That's good news. But the difference is stark.


----------



## Henadic Theologian (Aug 10, 2022)

TrippyHippy said:


> "A monopoly is a market structure where a single seller or producer assumes a dominant position in an industry or a sector.” (Monopoly Definition)
> 
> Seems like it to me.
> 
> In the UK a firm is said to have monopoly power if it has more than 25% of the market share. I wouldn’t be surprised in D&D has double that right now. It isn’t a _pure_ monopoly (100% market share) but it is a monopoly where they have control over the market.

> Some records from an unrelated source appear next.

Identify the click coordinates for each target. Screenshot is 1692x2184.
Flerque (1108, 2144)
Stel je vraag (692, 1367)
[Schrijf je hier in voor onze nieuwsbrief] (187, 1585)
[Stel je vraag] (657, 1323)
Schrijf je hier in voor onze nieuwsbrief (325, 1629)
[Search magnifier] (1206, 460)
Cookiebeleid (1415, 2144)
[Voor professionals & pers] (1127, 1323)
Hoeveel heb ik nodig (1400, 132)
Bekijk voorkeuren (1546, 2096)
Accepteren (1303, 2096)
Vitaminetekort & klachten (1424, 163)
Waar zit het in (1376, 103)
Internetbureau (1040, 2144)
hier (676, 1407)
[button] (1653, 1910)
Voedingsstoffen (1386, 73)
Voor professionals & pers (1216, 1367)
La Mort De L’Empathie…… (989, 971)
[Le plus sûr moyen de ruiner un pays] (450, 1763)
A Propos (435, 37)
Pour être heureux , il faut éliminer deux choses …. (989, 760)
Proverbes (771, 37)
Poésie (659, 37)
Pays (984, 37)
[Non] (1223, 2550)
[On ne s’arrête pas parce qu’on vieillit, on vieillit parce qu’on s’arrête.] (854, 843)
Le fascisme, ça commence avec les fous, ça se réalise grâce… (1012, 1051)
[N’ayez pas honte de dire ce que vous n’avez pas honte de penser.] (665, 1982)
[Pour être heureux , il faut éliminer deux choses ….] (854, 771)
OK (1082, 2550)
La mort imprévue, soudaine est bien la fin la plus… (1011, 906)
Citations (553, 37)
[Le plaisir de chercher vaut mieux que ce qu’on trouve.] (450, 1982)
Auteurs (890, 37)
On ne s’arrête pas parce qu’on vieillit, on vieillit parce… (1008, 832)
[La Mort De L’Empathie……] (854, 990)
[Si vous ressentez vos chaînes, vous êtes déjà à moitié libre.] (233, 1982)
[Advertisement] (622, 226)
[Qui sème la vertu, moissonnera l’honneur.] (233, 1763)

 I think it's more like 75% D&D, rising to 90% or higher if you count D&D knock offs.


----------



## Eyes of Nine (Aug 10, 2022)

schneeland said:


> Seems like things are going quite well for House Hasbronnen.



The 5picE must flow!


----------



## teitan (Aug 10, 2022)

Maggan said:


> Darrington is Critical Role's publishing company, so I guess that it's their Tal'dorei stuff that's selling strong.
> 
> Goodman does 5e stuff, most notably the mammoth books in the Original Adventures Reincarnated series.
> 
> I think it's weird that ICv2 group them together like that.



They also publish their own adventures and they have some monster books coming up inluding a Lankhmar monster books and Dungeon Denizens for 5e and DCC. I am probably getting the Lankhmar book but checking out of 5e for DCC in general for the future.


----------



## teitan (Aug 10, 2022)

TrippyHippy said:


> Looks pretty much like a monopoly to me.
> 
> Not surprising that licenses such as Doctor Who, Lord of the Rings, Batman, all the licenses associated with Everyday Heroes and also Adventures in Rokugan are all heading the way of the 5E market. I honestly wonder what other game lines will follow suit? Shadowrun for 5E? Warhammer for 5E? Traveller for 5E? Runequest for 5E?
> 
> Still, things are all relative. While some companies might not be Top 5, they may still be selling well compared to their own company targets - and 40 different brands suggest a good diversity. The key thing for the hobby is that it is still growing.



Looks like 3.x era to me


----------



## teitan (Aug 10, 2022)

MockingBird said:


> I've been eyeballing the Tal'dorei book. I remember seeing the first print at BAM and regret not getting it. This one is supposedly updated and bigger.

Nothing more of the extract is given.